Alaro ou la vraie vie
La fin de notre séjour se déroule au pied de la Tramuntana, cette cordillère de l’île qui culmine au Puig Major à 1445 mètres et qui constitue son épine dorsale. Nous logeons à Alaro, d’où il faut serpenter dans la montagne pour aller rejoindre le bord de mer et ses villages les plus renommés. Une petite route tranquille flâne dans la campagne au-dessus d’Alaro, surtout fréquentée par de courageux cyclistes qui suent sang et eau entre raidillons vicieux et lacets à volonté, heureusement pour nous car se croiser avec d’autres véhicules sur ces étroites bandes de bitume peut s’avérer sportif. La route est belle, chênes d’Alep et oliviers, quelques chèvres et moutons qui paissent en paix, un shoot de zénitude avant l’agitation de la côte. L’ambiance change tandis que l’on se rapproche de la mer, et que l’on rejoint Soller, sans doute la ville la plus branchée de cette partie de Majorque. Il y a même un vieux tram qui la relie à son port, transportant les touristes en mal de baignade, traversant au passage abruptement la place principale de la ville, sur laquelle se penche l’église de Sant Bartomeu, un curieux mélange de gothique avec une façade moderniste. Juste à côté, la Banco de Soller écrase la place de ses énormes balcons circulaires. Beaucoup de monde autour de cet épicentre, mais comme souvent, l’agitation se concentre là et les tranquilles rues autour méritent de s'y perdre.
Non loin de là, une chouette balade relie les villages de Biniaraix et de Fornalutx. Ce dernier, tout en pierre, niché à flanc de colline, mérite les éloges que l’on en fait un peu partout : volets verts, jardins luxuriants, vergers de citronniers, jusqu'à un mignon cimetière sur les hauteurs. On se sent obligé de s'arrêter sur l'ombragée place de ... Sa Plaça, pour un citron pressé ou une glace artisanale.

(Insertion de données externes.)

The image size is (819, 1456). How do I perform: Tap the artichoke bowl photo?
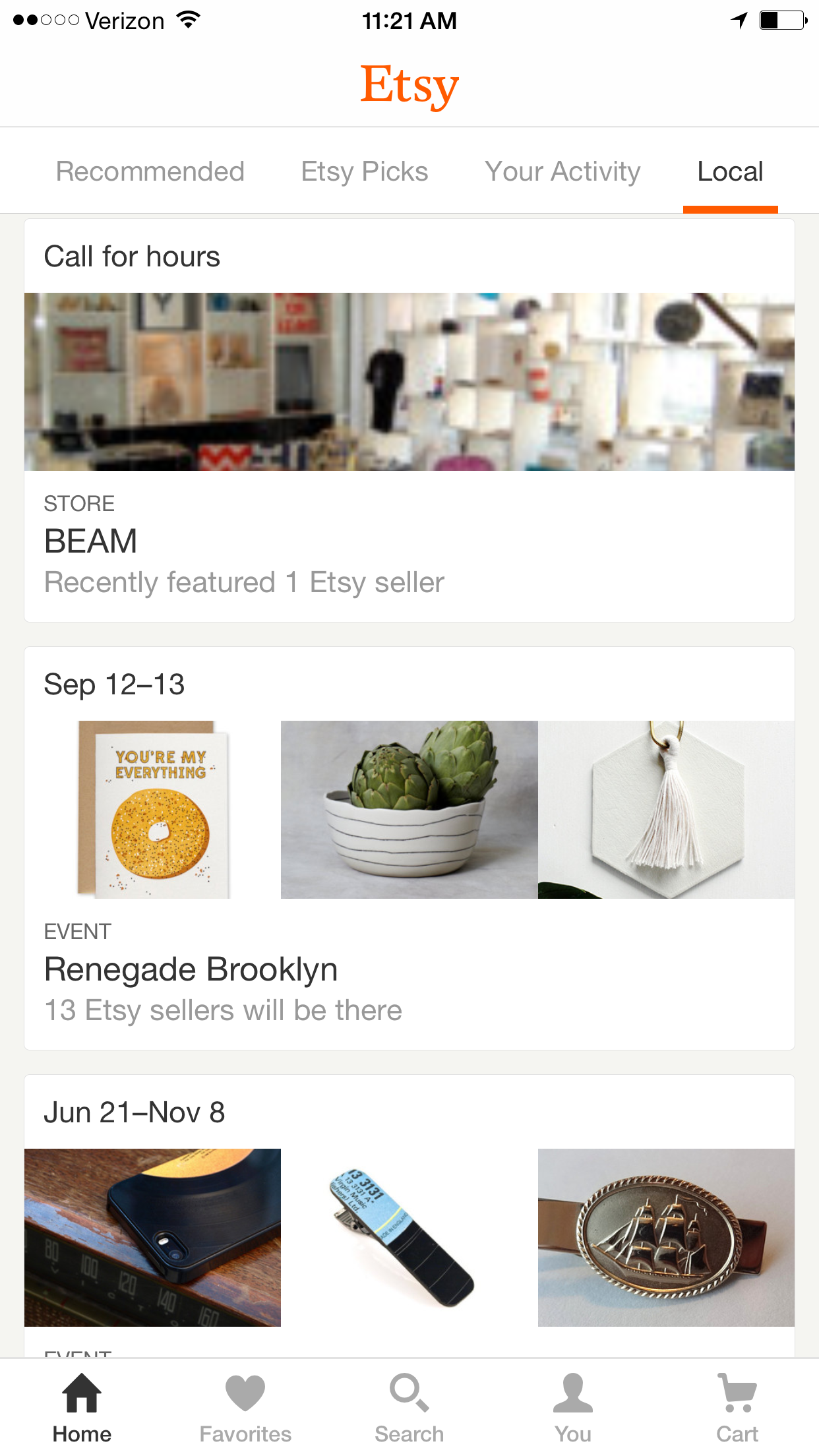pyautogui.click(x=410, y=810)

Sur le chemin du retour, les Jardins d'Alfàbia sont une étape obligée près de Bunyola. Une improbable demeure noble, à la façade baroque, meublée avec goût - on admire au passage une imposante bibliothèque aux 1200 manuscrits, ainsi qu'un antique plafond à caissons de bois - et aux nombreuses dépendances, caves, celliers, étables, ainsi qu'une grande cour avec ses bancs de pierre, une fontaine rafraîchissante et un arbre pluricentenaire en son centre. La maison trône au milieu de ses jardins. Une avenue de palmiers pour accéder à une dépendance, puis une pergola entrelacée de jets d'eau, pour finir par un jardin tropical, encore des palmiers, étangs et nénuphars tout en humidité.

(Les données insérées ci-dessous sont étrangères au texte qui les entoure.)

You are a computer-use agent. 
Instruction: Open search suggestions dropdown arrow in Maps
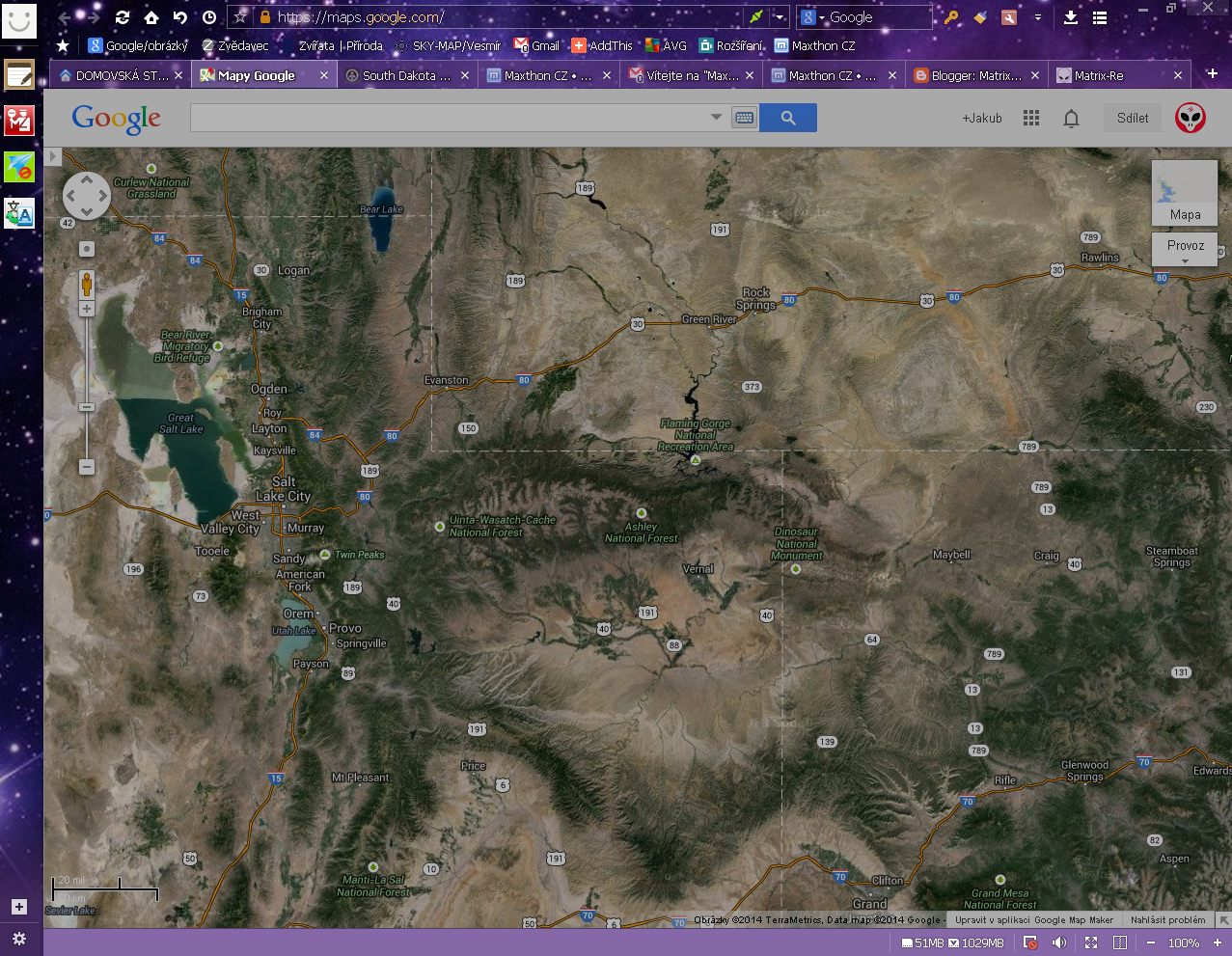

Revenons sur Alaro, notre base pour ces quelques derniers jours.
Une jolie pension (Ca'n Pep), une maison bourgeoise en plein centre, meublée avec goût et abritant
quatre chambres, nous accueille : une vaste double chambre pour la nuit, un patio dans la verdure en bas, une terrasse dominant les toits de la ville, l'ensemble a beaucoup de charme.

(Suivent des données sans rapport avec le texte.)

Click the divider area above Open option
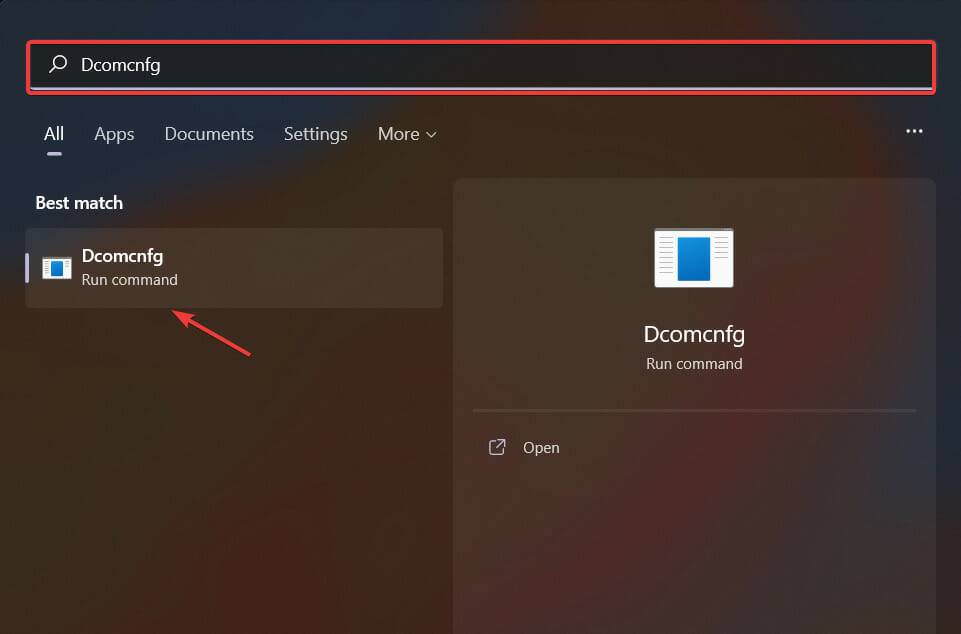(x=693, y=410)
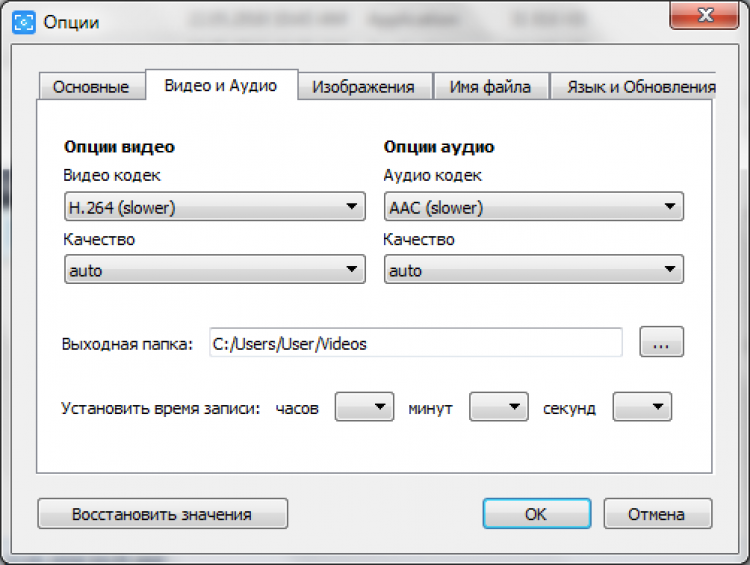Select the Видео и Аудио tab
Image resolution: width=750 pixels, height=565 pixels.
[x=220, y=86]
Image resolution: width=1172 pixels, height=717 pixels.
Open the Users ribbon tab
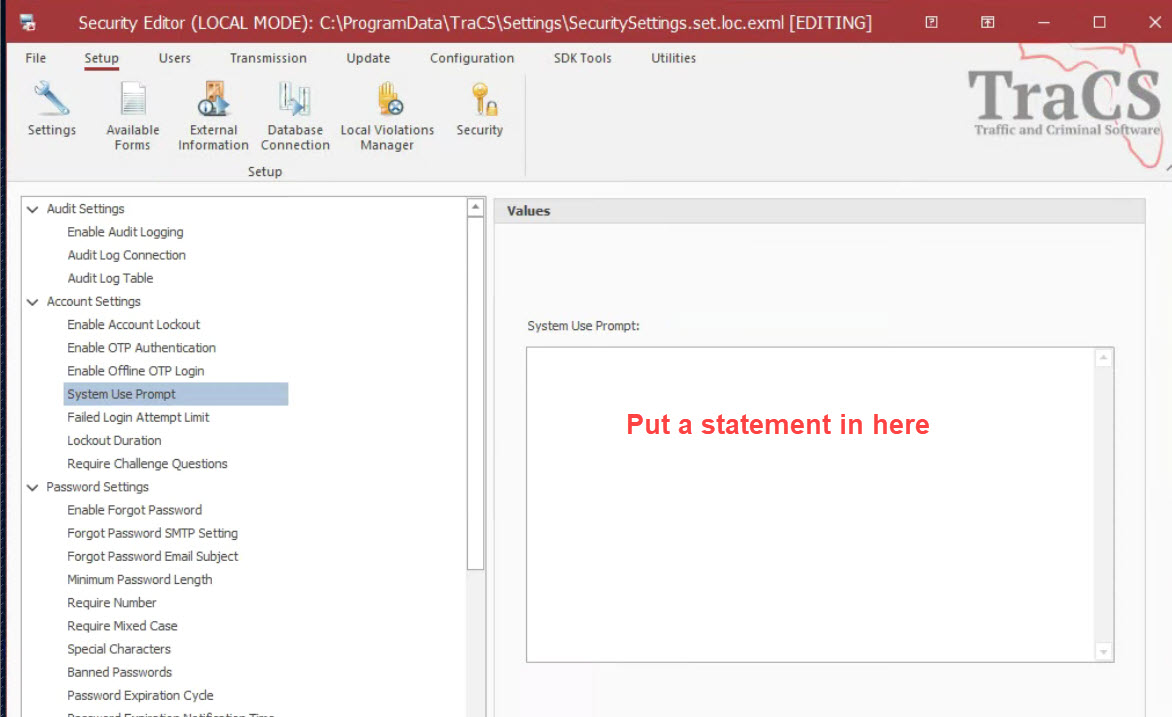coord(174,58)

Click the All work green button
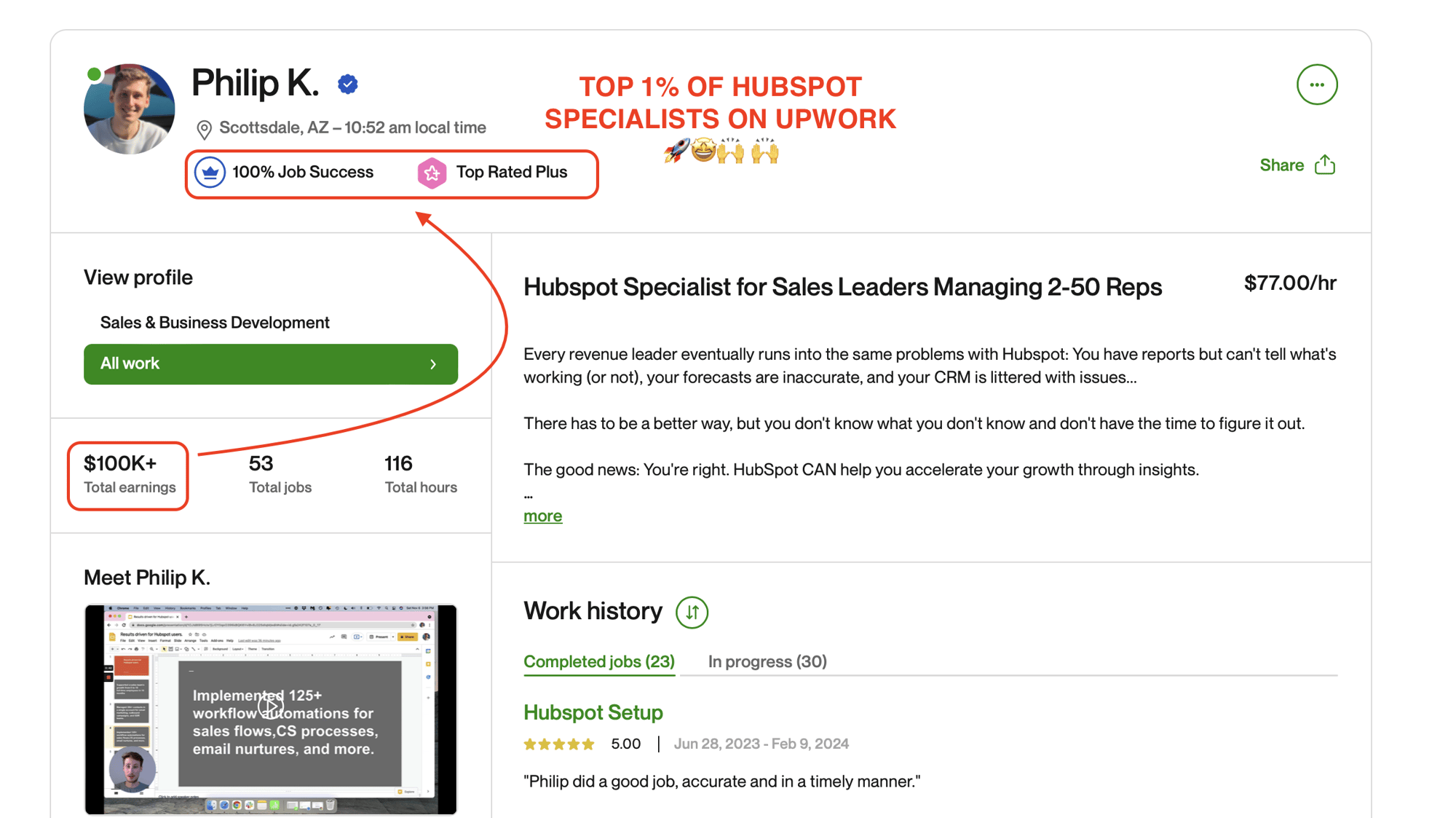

Sur la Plaça de la Villa de ce calme village, à l'écart des flux vers la mer, les habitants du coin sortent le soir venu, tous âges confondus, prendre l'air et converser dans une atmosphère bon enfant, ou bien sortent leurs chaises sur le pas de leur porte pour former un arc de cercle apéritif et deviser entre voisins. On retrouve là la vraie vie majorquine loin des plages bondées et des bruyants bars ou discothèques.